Кажется, что все что угодно лучше, чем было

– Назовут когда-нибудь эти новые микрорайоны не "хрущобами", а "пущобами"?

– Нет. Присвоить имя нынешнего правителя могли бы, если бы была какая-то новая составляющая. А по тому, что мы знаем, нет повода предполагать эту новую составляющую. Это история, продолжающаяся с советских времен, пережившая модернизацию, обедневшая по дороге, растерявшая правильные социальные параметры, которые были в первых хрущевках, порой приобретающая черты монстра в зависимости от того, как тот или иной строительный комбинат считает нужным приукрасить конкретный дом. Вряд ли эта абсолютно инерционная история получит название, связанное с конкретным периодом. Если вдруг волшебным стечением обстоятельств будет введена какая-то новая идеология этого строительства – неважно, успешная или нет, – может появиться какое-то название. Но только эти "-щобы", что бы перед ними ни стояло, подразумевают некую негативную оценку качества жилья или пространства. Однако никто не называет все эти Куркино никакими "-щобами", считается, что это вполне себе ничего. Нередко появляются фотографии невероятных по антигуманности пространств, которые тоже никакими "-щобами" не называются. То есть у нас знания о том, какое пространство хорошее, какое плохое, настолько низки, нам настолько не с чем сравнивать, что кажется, что все что угодно лучше, чем было. Хрущевки облезлые, текут, панели чуть ли не на улицу вываливаются – и все что угодно лучше, чем они.

Это грустно

– Во время сноса ларьков вы писали: "Когда в нашей стране закончился коммунизм, сменившая его рыночная экономика подразумевала, что человек может разными способами зарабатывать деньги. И сейчас разрушается важная составляющая свободы любой предпринимательской деятельности. В городском пространстве, в столице и особенно в таком городе, как Москва, человеку места не остается. Город воспринимается исключительно как пространство для больших важных событий и масштабных проектов, а горожанин становится, прямо скажем, лишним. Так что индивидуальный предприниматель, на котором держится рыночная экономика, видимо, перестает вписываться в городскую экономику". Сейчас вы произнесли фразу об антигуманности спальных районов. Это можно понять аналогично. Спальные районы антигуманны, значит, они против человека, не человекоцентричны. Снос хрущевок, значит, тоже удар по живому городу?

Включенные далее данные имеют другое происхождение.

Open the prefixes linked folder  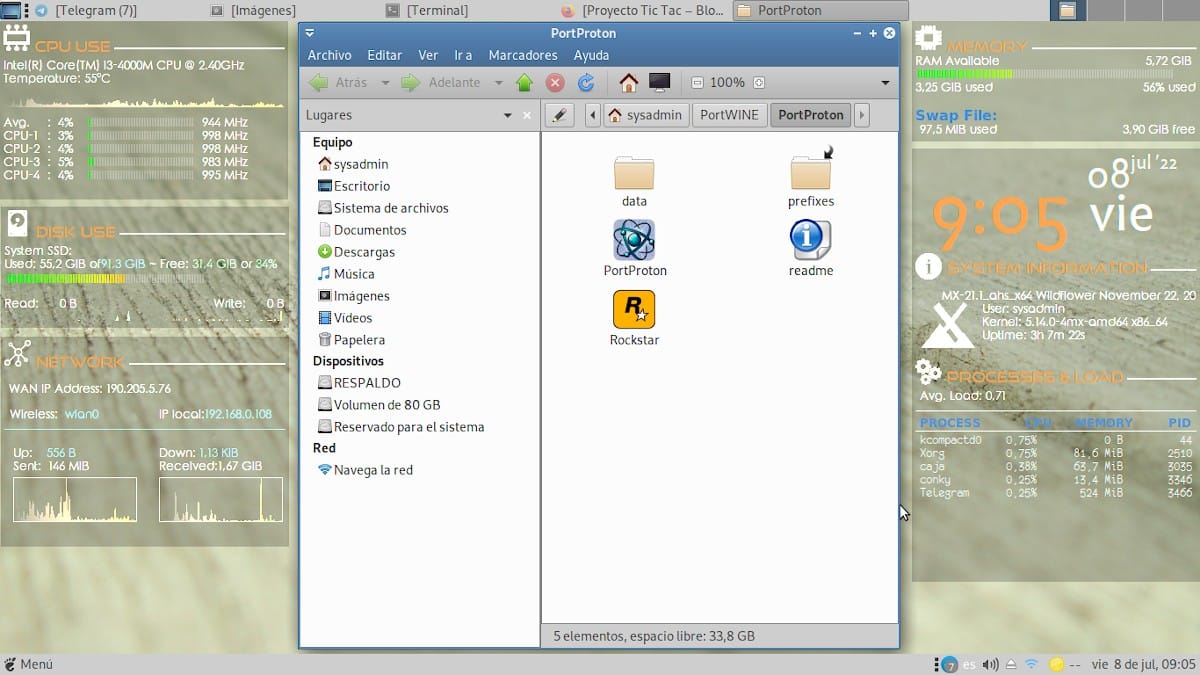(x=810, y=172)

– С точки зрения того, какими параметрами эти районы обладают, конечно. Отрицательные качества хрущевской застройки связаны прежде всего с качеством строительства – пожалуй, слишком экономичные параметры по количеству квадратных метров на человека, пожалуй, слишком компактные (хотя в городах, где ценится квадратный метр, например в Гонконге, квартира в 25 квадратных метров – вполне себе квартира. Тем не менее, из всей застройки послесталинских времен хрущевская застройка, само пространство, которое было сформировано, – абсолютно жизнеспособное, совершенно актуальное и вполне могло бы быть частью московской типовой застройки, если бы сами дома были качественными. Поэтому, конечно, их жалко. При том масштабном строительстве, которое мы предполагаем, скорее всего, пострадает и озеленение, которое за эти годы сложилось, – ни одна стройка не может, даже если это немецкие строители, бережно относиться к озеленению. Скорее всего, уйдут планировочные решения, которые на самом деле обладали очень нужным масштабом. Это грустно. Я не думаю, что застройка, которая сейчас формируется, будет исходить из наших современных представлений о комфортной среде.

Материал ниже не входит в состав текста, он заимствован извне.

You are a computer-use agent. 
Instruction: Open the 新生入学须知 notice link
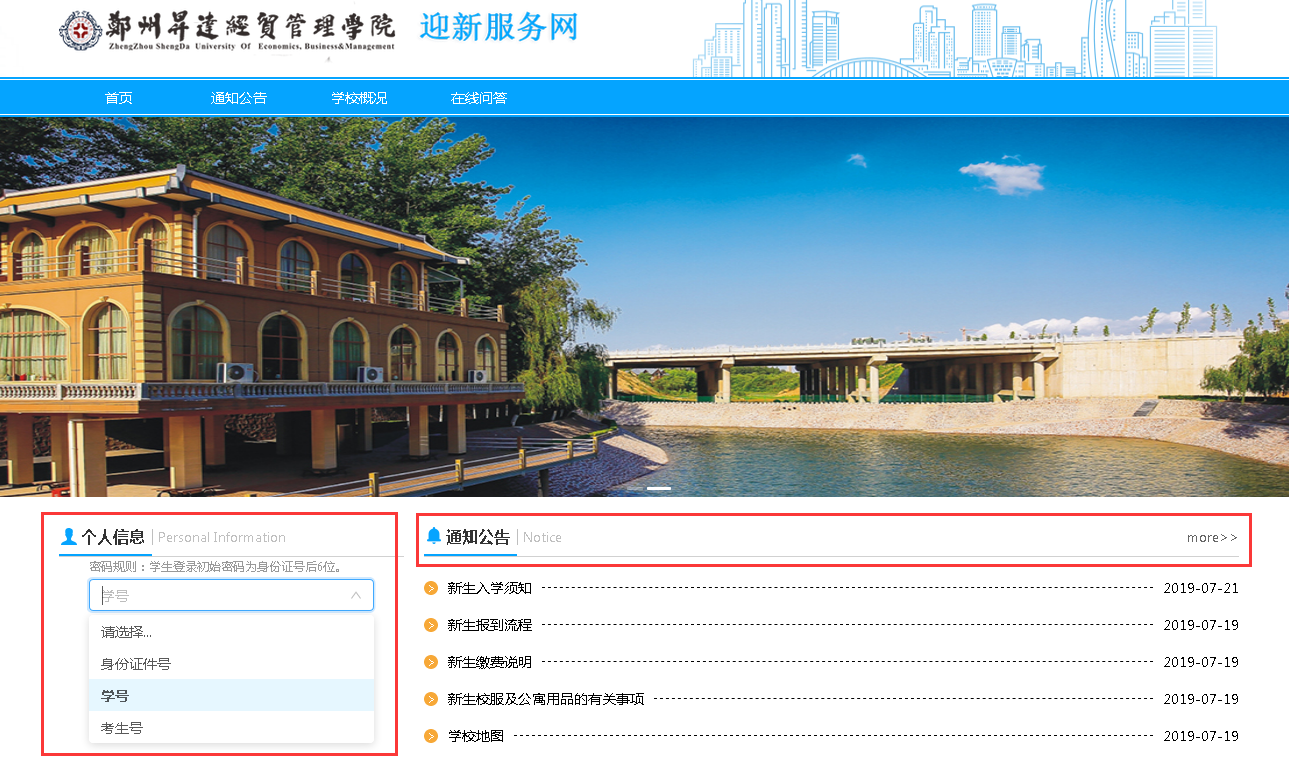pyautogui.click(x=490, y=588)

Ужасная жажда что-то сносить

Что же до сноса как явления – у нас все время есть ужасная жажда что-то сносить. Мы не хотим модернизацию проводить, мы хотим что-нибудь снести и на этом месте что-то новое построить. Это вообще большая проблема культуры, потому что мы не можем развивать вещи, мы все время хотим переписывать их заново. Меня это больше беспокоит, чем то, на что мы их меняем: почему мы все время хотим чего-то снести вместо того, чтобы производить какое-то качественное обновление уже существующего контекста. Когда мы говорим, что будем переделывать район с хрущевками, мы понимаем, что он будет полностью уничтожен и на его месте вырастет что-то другое – вместо того, чтобы использовать прежнее как основу и на ней выращивать новое. Если провести исследование, кому где больше нравится жить, мне почему-то кажется, что хрущевские дома будут большим положительным рейтингом пользоваться, чем современные застройки.